The Integration Challenge No One Talks About

Here's the part that doesn't make it into press releases: healthcare AI companies live or die based on EHR integration quality. If your tool requires clinicians to log into a separate dashboard, copy-paste findings, or manually trigger workflows, adoption craters. Physicians won't use it, no matter how accurate the AI.

Epic and Cerner (now Oracle Health) control roughly 70% of the U.S. hospital EHR market. Both have their own AI initiatives and aren't exactly enthusiastic about third-party tools that don't play nicely with their ecosystems. Infinedi will need partnerships or integration frameworks that make its AI feel native inside Epic's workflow engine — not bolted on.

Why Former Consulting Executives Are Suddenly Hot in Health Tech

Arora's hiring reflects a broader talent migration happening across healthcare technology: executives from Accenture, Deloitte, McKinsey, and other consulting giants are moving into operational roles at startups and growth-stage companies.

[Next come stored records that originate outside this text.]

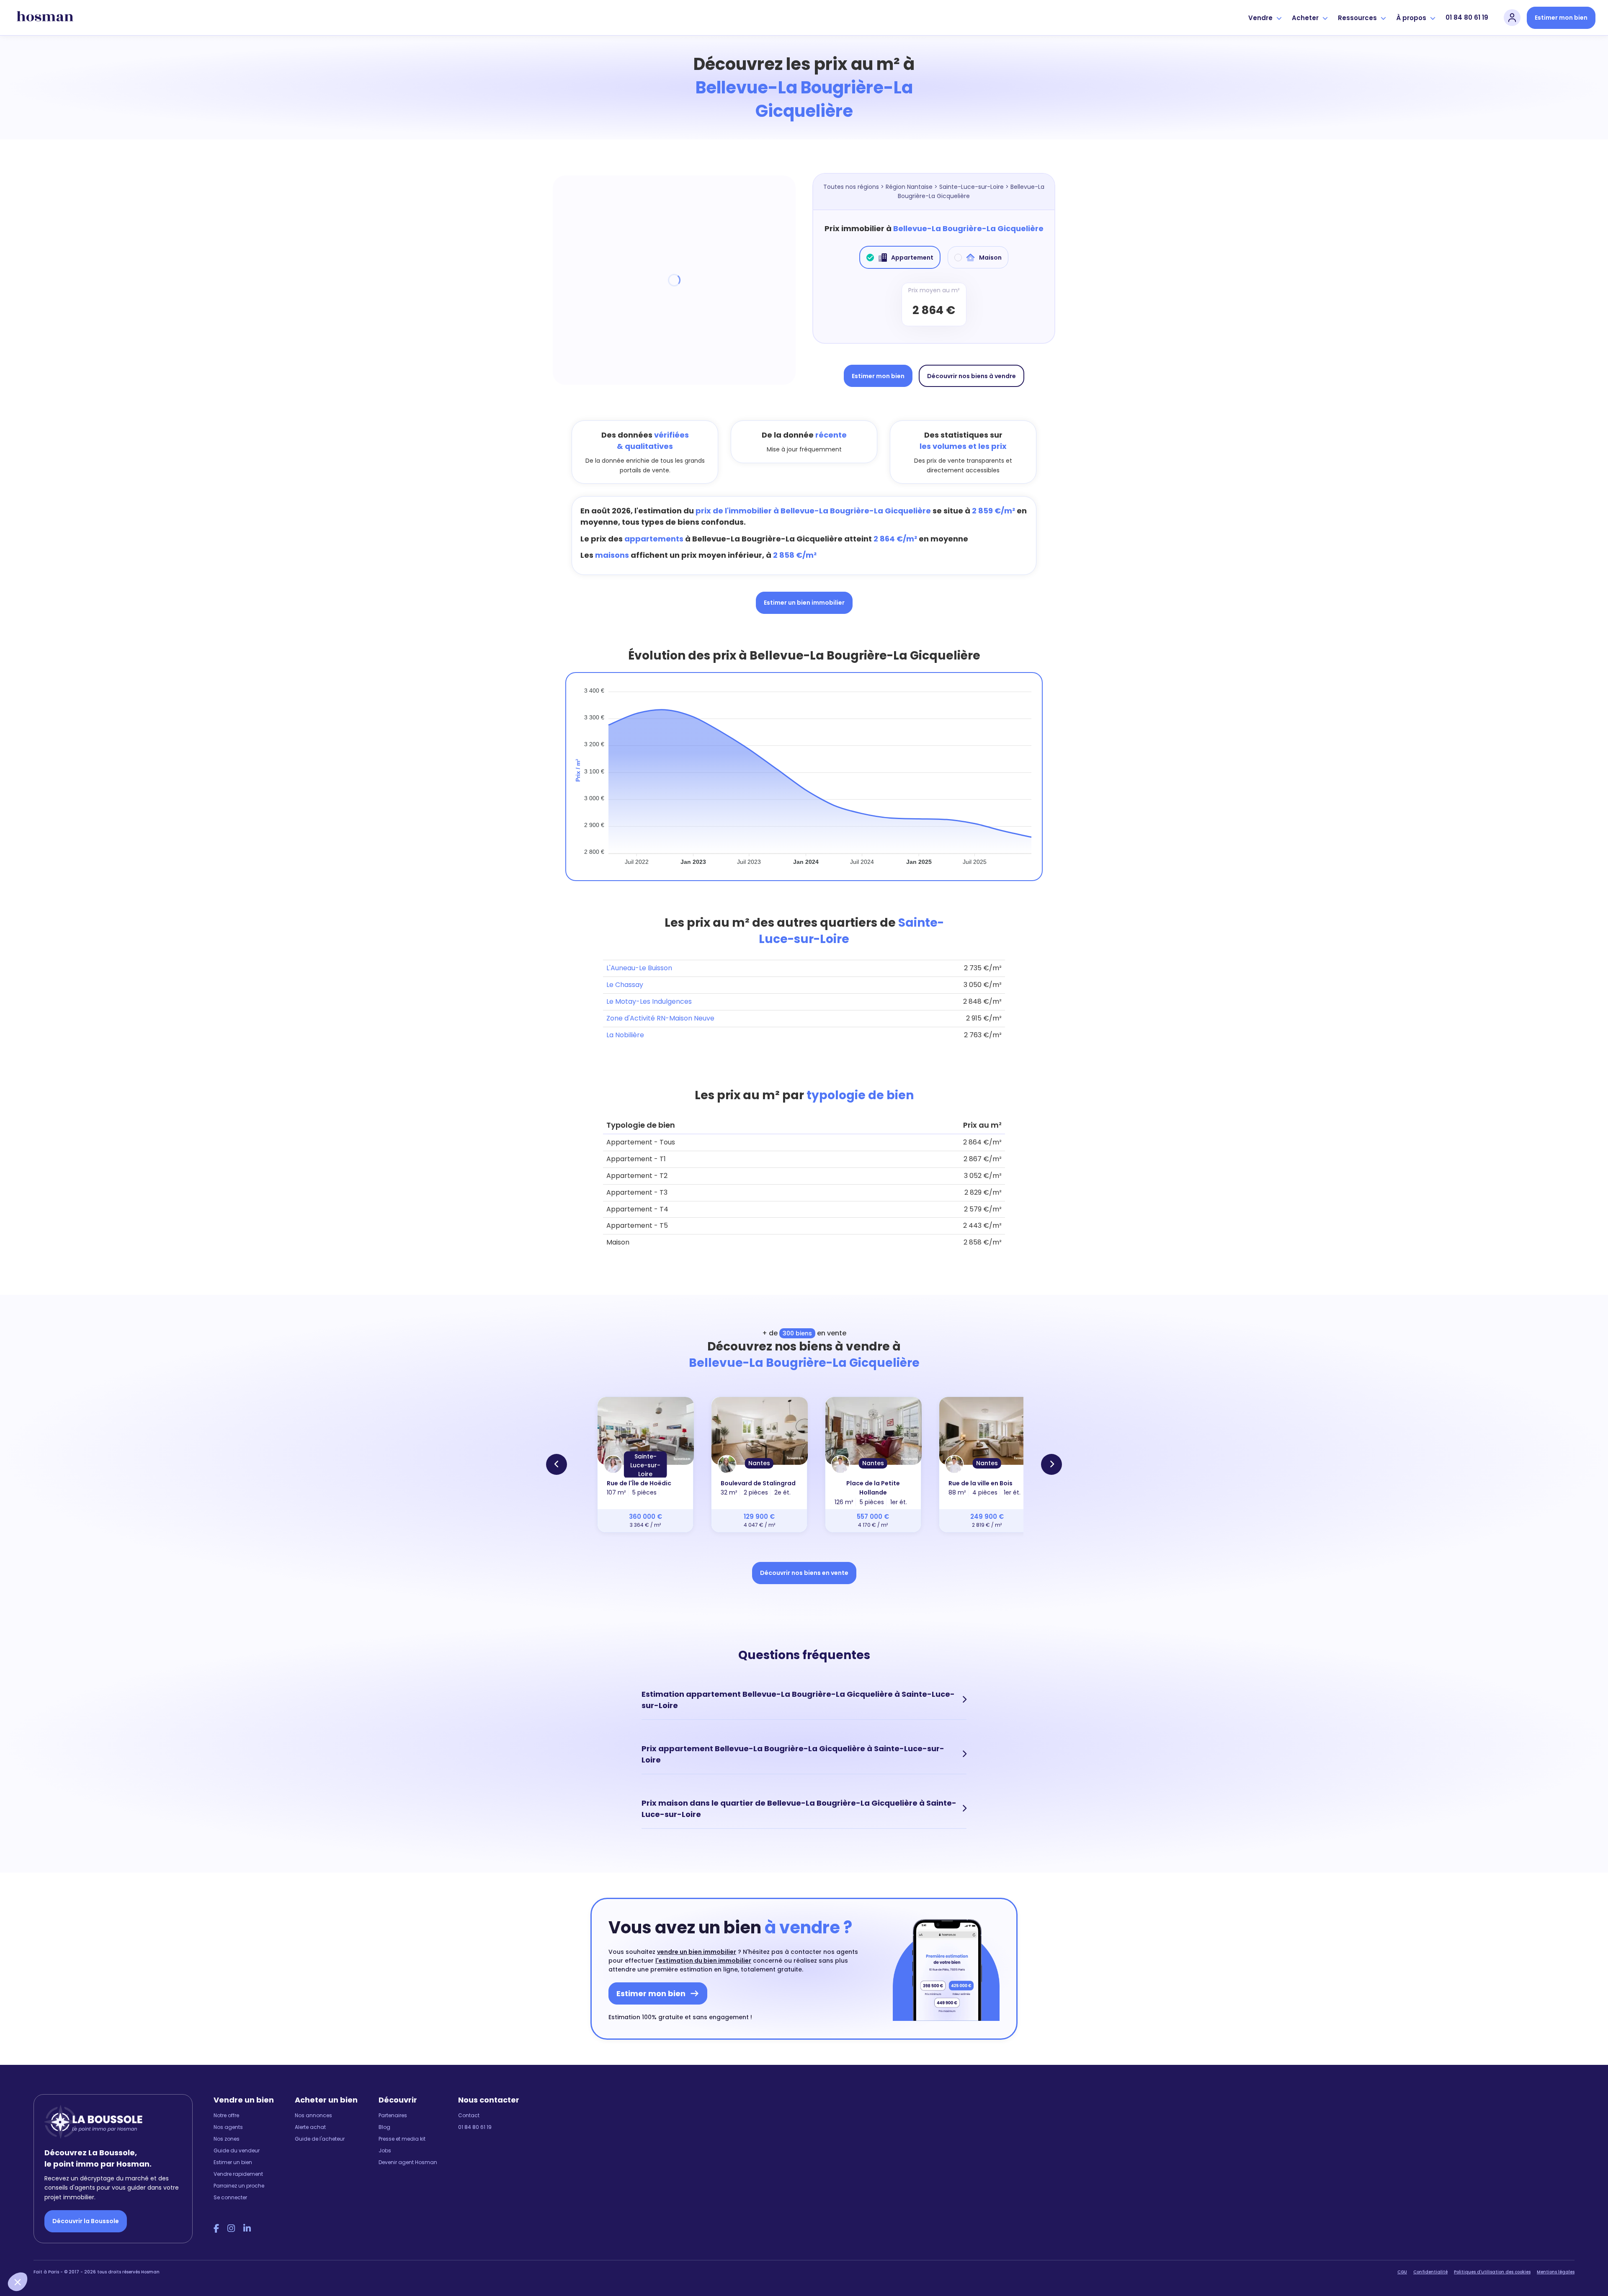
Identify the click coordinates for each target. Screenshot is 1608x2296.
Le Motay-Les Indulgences (649, 1001)
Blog (384, 2127)
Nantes (759, 1463)
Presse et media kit (402, 2138)
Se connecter (230, 2197)
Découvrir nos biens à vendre (971, 376)
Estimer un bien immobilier (804, 602)
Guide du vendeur (237, 2150)
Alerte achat (310, 2127)
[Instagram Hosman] (231, 2228)
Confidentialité (1430, 2272)
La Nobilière (625, 1035)
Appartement (912, 257)
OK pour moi (155, 2254)
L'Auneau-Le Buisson (639, 968)
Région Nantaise (909, 187)
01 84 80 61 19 (1467, 17)
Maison (990, 257)
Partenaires (393, 2115)
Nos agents (228, 2127)
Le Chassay (624, 985)
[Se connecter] (1512, 17)
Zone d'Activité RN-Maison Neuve (660, 1018)
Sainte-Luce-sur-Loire (971, 187)
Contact (468, 2115)
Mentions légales (1555, 2272)
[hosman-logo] (45, 17)
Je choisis (96, 2254)
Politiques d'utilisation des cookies (1492, 2272)
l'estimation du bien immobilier (703, 1960)
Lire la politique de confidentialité (58, 2225)
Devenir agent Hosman (408, 2162)
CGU (1402, 2272)
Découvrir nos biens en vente (804, 1573)
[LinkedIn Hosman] (247, 2228)
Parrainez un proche (239, 2185)
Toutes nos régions (851, 187)
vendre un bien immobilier (696, 1952)
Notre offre (226, 2115)
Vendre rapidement (238, 2173)
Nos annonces (313, 2115)
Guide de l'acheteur (320, 2138)
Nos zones (227, 2138)
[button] (18, 2282)
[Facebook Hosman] (216, 2228)
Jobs (385, 2150)
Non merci (37, 2254)
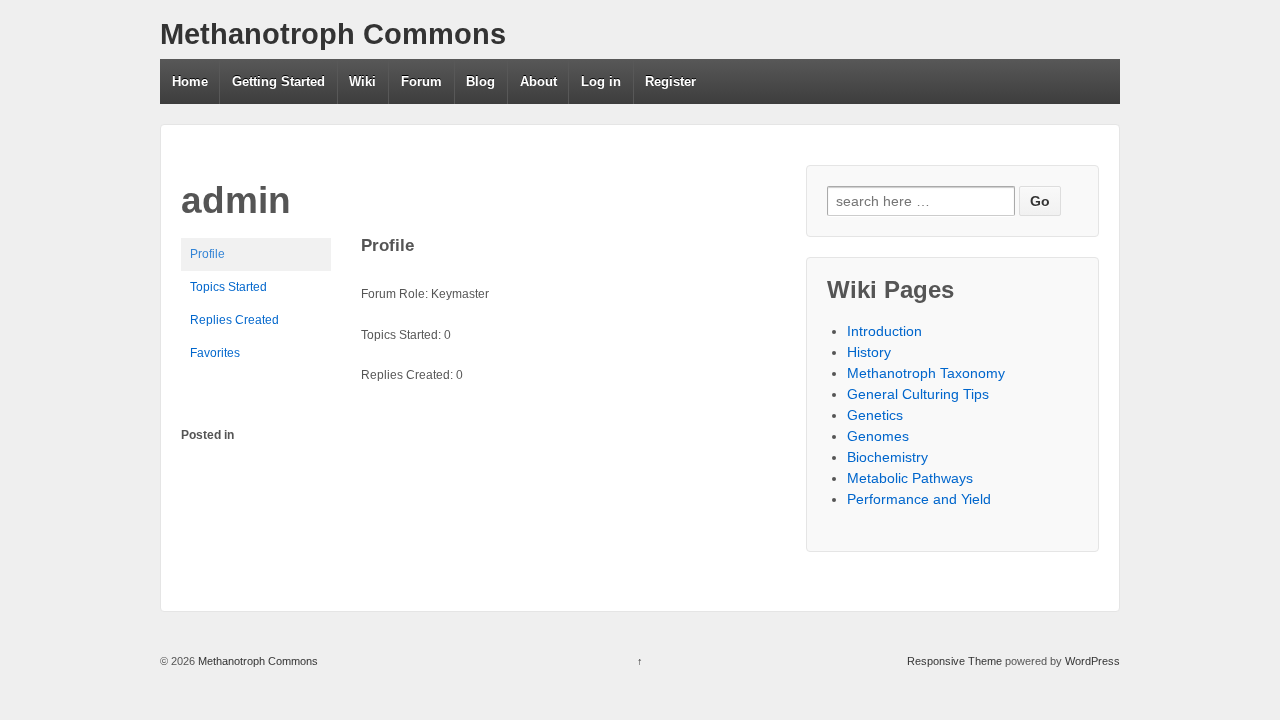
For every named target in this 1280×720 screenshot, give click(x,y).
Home (190, 81)
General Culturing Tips (918, 394)
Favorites (215, 353)
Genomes (878, 436)
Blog (480, 81)
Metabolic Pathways (910, 478)
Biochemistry (887, 457)
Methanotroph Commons (333, 34)
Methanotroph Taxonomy (926, 373)
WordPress (1092, 661)
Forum (421, 81)
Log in (601, 81)
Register (670, 81)
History (869, 352)
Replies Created (234, 320)
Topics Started (228, 287)
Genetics (875, 415)
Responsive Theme (954, 661)
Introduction (884, 331)
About (538, 81)
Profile (207, 254)
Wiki (362, 81)
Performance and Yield (919, 499)
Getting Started (278, 81)
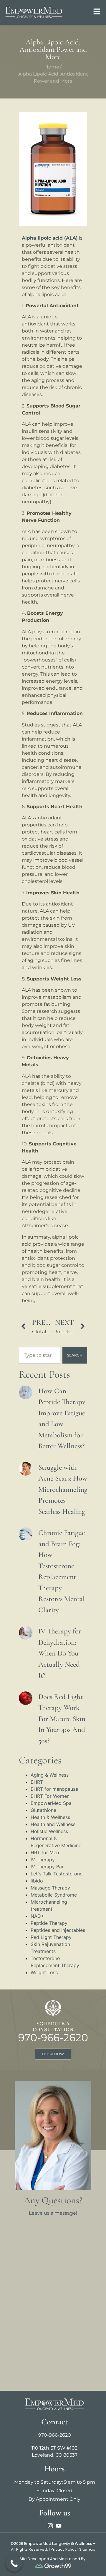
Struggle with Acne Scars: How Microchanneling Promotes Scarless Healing (62, 1489)
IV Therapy (43, 1859)
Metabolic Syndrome (54, 1895)
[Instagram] (50, 2526)
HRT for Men (45, 1852)
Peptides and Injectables (58, 1930)
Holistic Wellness (49, 1831)
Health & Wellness (50, 1817)
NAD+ (37, 1916)
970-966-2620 (53, 2037)
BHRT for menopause (54, 1789)
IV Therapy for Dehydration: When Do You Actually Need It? (59, 1653)
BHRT (37, 1782)
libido (37, 1881)
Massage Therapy (50, 1888)
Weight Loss (44, 1972)
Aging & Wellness (50, 1775)
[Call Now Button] (14, 2563)
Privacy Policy (64, 2549)
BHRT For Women (50, 1796)
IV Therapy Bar (47, 1867)
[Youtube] (59, 2526)
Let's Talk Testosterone (56, 1874)
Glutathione (43, 1810)
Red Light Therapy (51, 1937)
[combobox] (39, 1355)
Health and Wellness (53, 1824)
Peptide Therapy (49, 1923)
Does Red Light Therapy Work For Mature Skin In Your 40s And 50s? (61, 1718)
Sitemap (87, 2549)
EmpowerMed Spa (51, 1803)
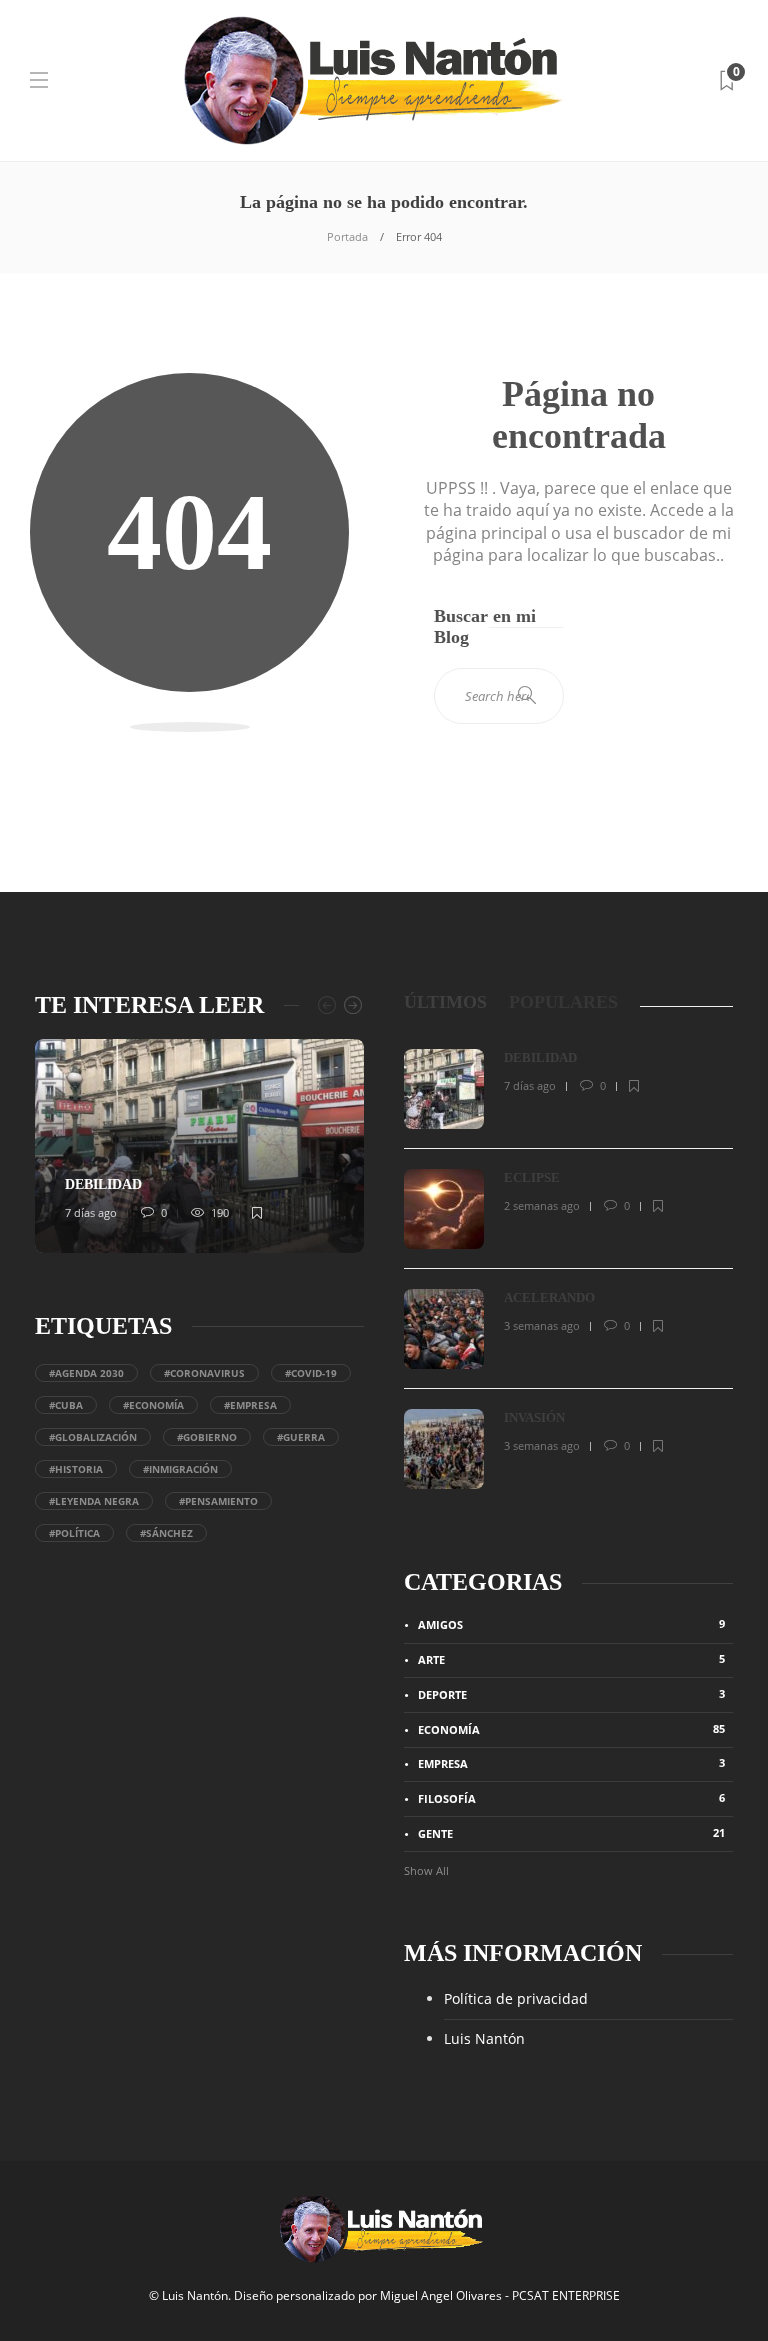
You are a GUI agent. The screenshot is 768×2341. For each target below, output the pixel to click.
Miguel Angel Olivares (441, 2295)
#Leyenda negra (94, 1501)
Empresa (571, 1763)
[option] (199, 1146)
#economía (153, 1405)
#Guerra (301, 1437)
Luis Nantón (484, 2038)
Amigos (571, 1624)
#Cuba (66, 1405)
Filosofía (571, 1798)
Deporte (571, 1694)
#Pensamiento (218, 1501)
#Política (74, 1533)
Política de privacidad (516, 1998)
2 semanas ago (542, 1205)
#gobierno (207, 1437)
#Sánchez (166, 1533)
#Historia (76, 1469)
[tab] (445, 1002)
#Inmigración (180, 1469)
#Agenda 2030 (86, 1373)
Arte (571, 1659)
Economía (571, 1729)
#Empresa (250, 1405)
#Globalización (93, 1437)
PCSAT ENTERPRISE (566, 2295)
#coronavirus (204, 1373)
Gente (571, 1833)
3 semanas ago (542, 1325)
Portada (347, 236)
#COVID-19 (311, 1373)
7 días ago (91, 1212)
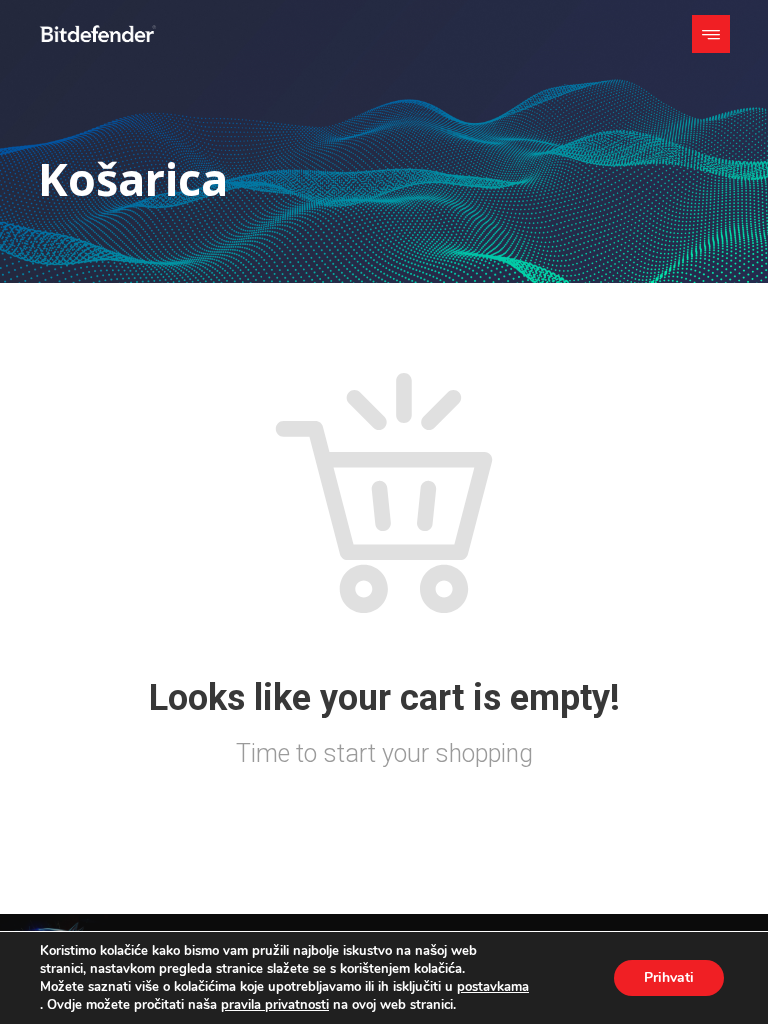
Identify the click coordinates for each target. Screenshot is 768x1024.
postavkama (493, 987)
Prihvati (669, 977)
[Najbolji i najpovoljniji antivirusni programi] (98, 34)
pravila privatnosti (275, 1005)
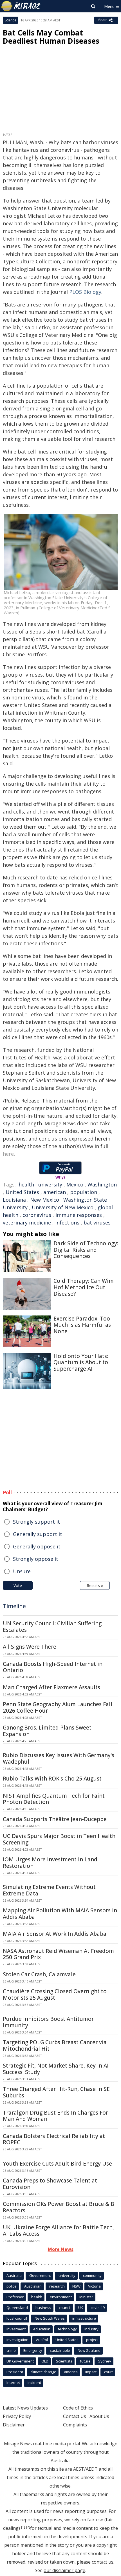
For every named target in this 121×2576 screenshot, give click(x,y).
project (92, 2339)
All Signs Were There (29, 1646)
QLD (44, 2361)
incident (34, 2382)
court (108, 2371)
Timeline (14, 1606)
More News (60, 2249)
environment (61, 2296)
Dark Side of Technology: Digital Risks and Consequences (85, 1250)
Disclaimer (14, 2425)
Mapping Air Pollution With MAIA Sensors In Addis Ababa (60, 1914)
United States (22, 1192)
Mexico (74, 1184)
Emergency (32, 2350)
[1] (23, 2527)
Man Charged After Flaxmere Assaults (51, 1687)
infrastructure (84, 2318)
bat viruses (97, 1222)
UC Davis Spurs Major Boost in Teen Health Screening (59, 1839)
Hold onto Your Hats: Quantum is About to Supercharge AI (80, 1362)
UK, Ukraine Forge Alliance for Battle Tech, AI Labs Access (58, 2230)
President (14, 2371)
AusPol (42, 2339)
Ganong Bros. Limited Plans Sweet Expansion (47, 1731)
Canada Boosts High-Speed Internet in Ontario (52, 1667)
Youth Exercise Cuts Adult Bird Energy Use (57, 2163)
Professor (15, 2296)
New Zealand (89, 2350)
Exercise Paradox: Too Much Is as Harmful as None (82, 1325)
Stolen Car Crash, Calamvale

The reason? Healthcare buyers trust people who've sold to them before. A VP from Accenture has existing relationships with CIOs and COOs at major health systems. They know how to structure value-based contracts, navigate procurement, and manage implementations that span dozens of hospitals.

That matters more than deep technical expertise when you're selling AI to hospitals. The technology is increasingly commoditized — most clinical AI models hit similar accuracy benchmarks. The differentiator is go-to-market execution: Can you get a pilot approved? Can you scale from one hospital to an entire system? Can you prove ROI in a way that survives budget scrutiny?

Consulting veterans know how to do that. Product founders often don't.

The Revenue Model Challenge Facing All Healthcare AI Companies

Even with strong sales leadership, Infinedi faces the same revenue model headwinds as every other healthcare AI vendor: hospitals want to pay per value delivered, not per license. They want risk-sharing agreements where the vendor only gets paid if readmissions drop or imaging turnaround times improve.

That creates a unit economics problem. Traditional SaaS companies charge annual recurring revenue based on seats or usage. Healthcare AI companies increasingly have to tie pricing to clinical outcomes they don't fully control — because the hospital's staffing levels, patient acuity, and existing workflows all influence results.

Pricing Model

Vendor Risk

Buyer Preference

Scalability

Per-seat SaaS license

Low

Low (upfront cost concern)

High

Per-study usage fee

Medium

Medium (volume-based)

Medium

Outcome-based/shared savings

High

High (pay for performance)

Low

Hybrid (base + performance bonus)

Medium

High

Medium

Infinedi hasn't disclosed which pricing model it uses, but Arora's background in complex deal structuring suggests the company may move toward hybrid models that blend recurring fees with performance incentives. That's harder to execute but aligns vendor and buyer incentives — and makes renewals stickier.

The question is whether Infinedi's margin profile can sustain that model at scale, especially if it's still burning capital to build out new product lines.

What to Watch: Can Infinedi Break Out or Get Acquired?

Arora's hire sets up two possible trajectories for Infinedi over the next 18 months.

Path one: the company executes on enterprise sales, lands a few marquee health system contracts, and uses that traction to raise a significant growth round — likely $50 million or more — to fund product expansion and compete head-to-head with better-capitalized rivals.

Path two: Infinedi becomes an acquisition target. The healthcare AI market is consolidating. Larger players like Philips, GE HealthCare, and Siemens Healthineers are buying AI companies to integrate into their imaging hardware and enterprise software suites. A company with solid radiology AI, early traction in clinical documentation, and a proven enterprise sales leader could be attractive at the right price.

Either way, the hire signals Infinedi is done being a feature — it's trying to become a platform. Whether it has the capital, product differentiation, and market timing to pull that off is the story to watch.